Table 3. Comparison of the execution times, which was calculated using MATLAB’s tic and toc functions to measure the elapsed time in seconds, as well as the computational cost coefficients, which were calculated as the ratio of the elapsed times for the numerical method to our corresponding explicit second-order modified NSFD method, for each of the considered numerical methods.

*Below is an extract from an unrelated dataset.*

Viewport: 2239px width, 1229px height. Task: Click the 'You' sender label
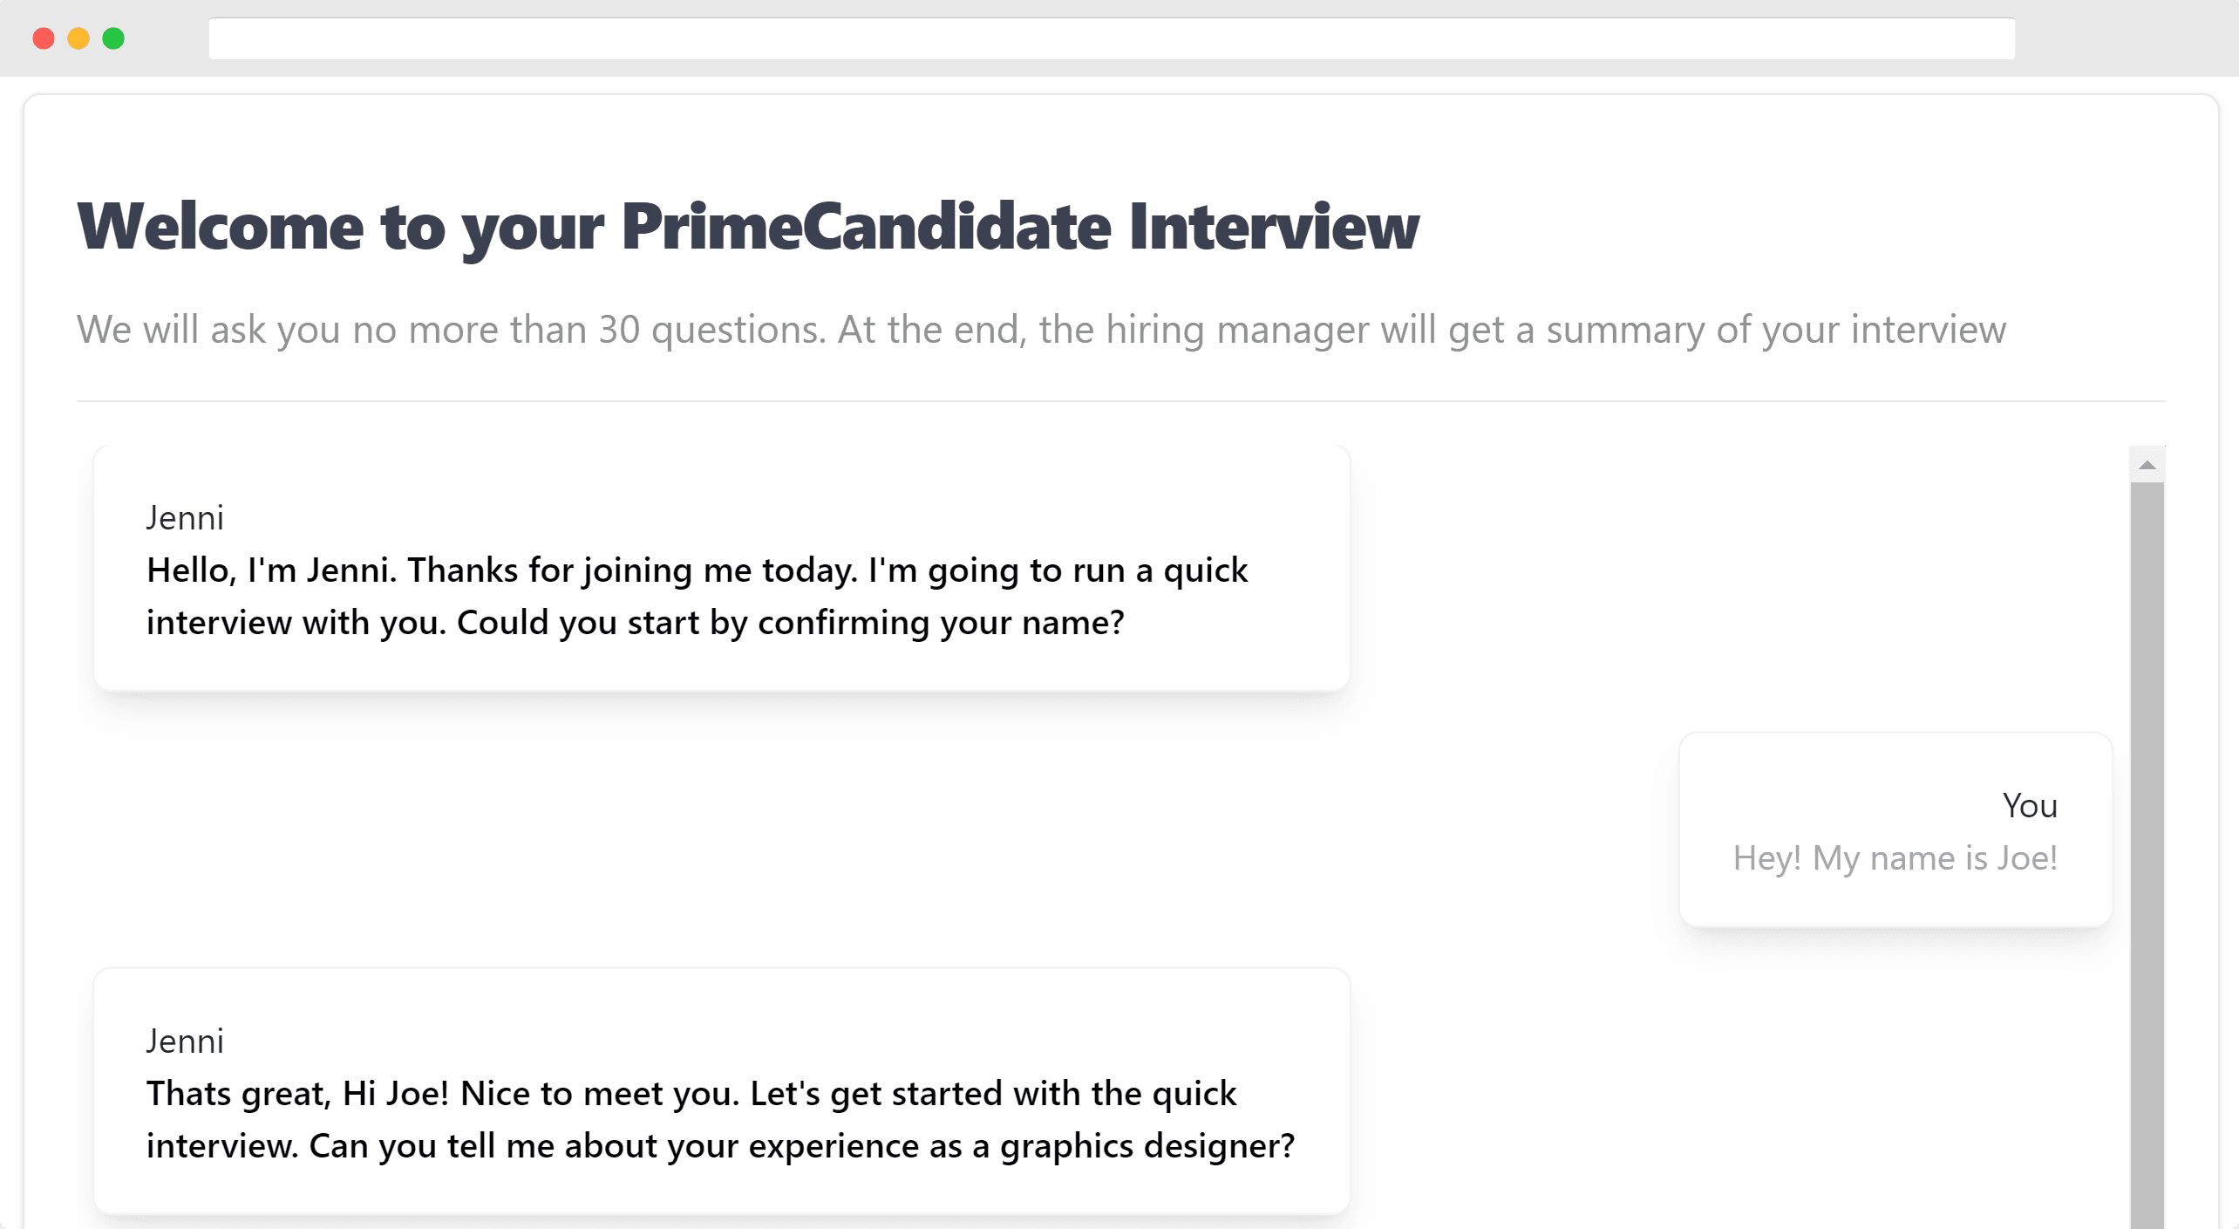coord(2030,806)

		Modified NSFD EE	Modified NSFD ERK2	MATLAB® ode23s	MATLAB® ode23	MATLAB® ode15s	MATLAB® ode23t	Rosenbrock	Magnus
Execution time		$2.32\times {10}^{-2}$	$6.53\times {10}^{-3}$	$7.22\times {10}^{-2}$	$1.77\times {10}^{-2}$	$4.58\times {10}^{-2}$	$4.93\times {10}^{-2}$	$9.85\times {10}^{-2}$	$4.20\times {10}^{-1}$
Computational cost coefficient	Modified NSFD EE	1.00	0.28	3.11	0.76	1.97	2.13	4.24	18.1
	Modified NSFD ERK2	3.55	1.00	11.05	2.71	7.01	7.54	15.08	64.31

4. Conclusions

In this paper, two new classes of second-order modified nonstandard explicit Euler and explicit Runge–Kutta methods for multi-dimensional autonomous dynamical systems were presented and analyzed. The fundamental idea underlying the numerical methods’ development is the use of a novel modified nonstandard denominator function in the discretization of the derivative. In the case of the modified NSFD explicit Euler method, the denominator function is a product of two special functions. One of the functions satisfies the methods’ second-order accuracy property, while the other function satisfies the stability criteria of Theorem 1. For the modified nonstandard explicit Runge–Kutta method, a single denominator function suffices to satisfy both the elementary stability and second-order accuracy properties. Examples of denominator functions were presented that also serve as instructions for choosing generic ones. Next, the proposed modified nonstandard methods were applied to solve a biomass system, an MSEIR system, and a predator–prey system with a Beddington–DeAngelis functional response. The results obtained using the new numerical methods were compared to existing standard and nonstandard finite-difference methods, and it was observed that the new explicit modified NSFD methods demonstrate high accuracy and desirable stability properties, while still being computationally efficient and easy to implement.